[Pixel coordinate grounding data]
----------

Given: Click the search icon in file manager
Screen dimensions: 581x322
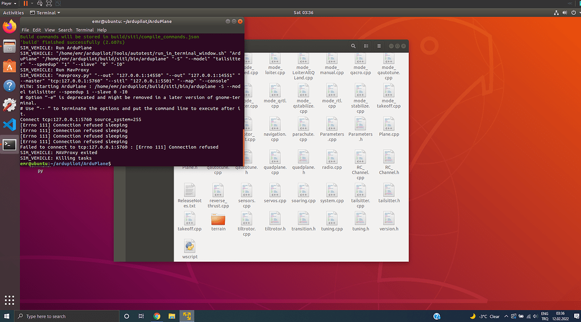Looking at the screenshot, I should pyautogui.click(x=353, y=47).
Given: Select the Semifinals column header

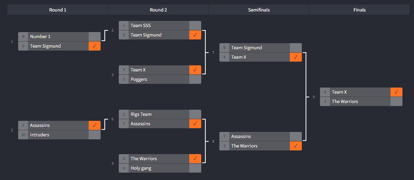Looking at the screenshot, I should click(x=259, y=10).
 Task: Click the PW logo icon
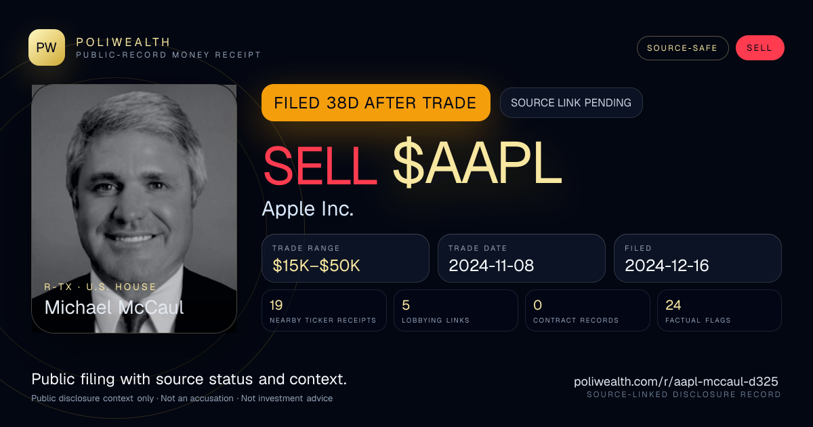(47, 47)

----------

• What this task involves:
Return the records above exactly as written. Do not include their images.

• Exercise answer:
Given: Click the search icon in file manager
Screen dimensions: 581x322
Looking at the screenshot, I should pyautogui.click(x=353, y=47).
Given: Select the Semifinals column header

Looking at the screenshot, I should click(x=259, y=10).
 Task: Click the PW logo icon
(47, 47)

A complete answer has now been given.